**SHORT TASK 1:** From the user roles text, list the job functions it names as examples of a role.
**SHORT TASK 2:** Reproduce the stretch of the user roles text from "How roles work" through "level of responsibility.", word for word.

** Begin TEXT BLOCK **

User roles
User roles
Role-based permissions control what users can see and do in Eloope, ensuring appropriate access for each team member.
How roles work
Roles define what a user can do in Eloope by granting specific permissions that allow or restrict access to features and data. When you're assigned a role, you automatically receive all the permissions associated with that role, which determines what screens you can access, what actions you can perform, and whose data you can view. This role-based access control system ensures that users only see information relevant to their job function and can only perform actions appropriate for their level of responsibility.
The system is built on three key concepts that work together to control access. A user is an individual person with login credentials for your Eloope account. A role represents a job function within your organization, such as Employee, Manager, Finance, Auditor, or Administrator. A permission is a specific action that a role allows, such as creating expenses, approving reports, or managing users.
Multiple roles. Users can have multiple roles simultaneously, which is common in smaller organizations where people wear multiple hats. If you have multiple roles assigned, you receive all permissions from all your roles combined. For example, if you're assigned both the Employee and Manager roles, you can submit your own expenses like any employee and also approve reports for your team members. The system automatically grants you the most permissive access level across all your roles.

The five core roles
Eloope provides five core roles that cover all the access needs for typical organizations.
Employee
Who gets this role: All staff members who need to submit expenses receive the Employee role. This includes full-time employees, contractors, interns, consultants, and anyone else who incurs business expenses on behalf of your organization.
What employees can do. Employees can create, view, edit, and delete their own expenses before submitting them. They can upload receipts and use OCR scanning to automatically extract receipt information. They have the ability to create expense reports by grouping multiple expenses together and submit those reports for manager approval. Employees can request cash advances for upcoming business trips and create trip records to organize travel-related expenses. They also have access to a personal spending dashboard that shows their expense history, pending reports, and reimbursement status.

** End TEXT BLOCK **
** Begin RECORDS PROVIDED **

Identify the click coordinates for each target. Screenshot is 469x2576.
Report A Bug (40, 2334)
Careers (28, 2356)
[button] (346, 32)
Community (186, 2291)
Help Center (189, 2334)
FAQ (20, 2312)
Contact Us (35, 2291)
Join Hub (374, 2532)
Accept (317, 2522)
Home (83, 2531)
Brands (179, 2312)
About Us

** End RECORDS PROVIDED **

**FULL OUTPUT 1:** Employee, Manager, Finance, Auditor, Administrator

**FULL OUTPUT 2:**
How roles work
Roles define what a user can do in Eloope by granting specific permissions that allow or restrict access to features and data. When you're assigned a role, you automatically receive all the permissions associated with that role, which determines what screens you can access, what actions you can perform, and whose data you can view. This role-based access control system ensures that users only see information relevant to their job function and can only perform actions appropriate for their level of responsibility.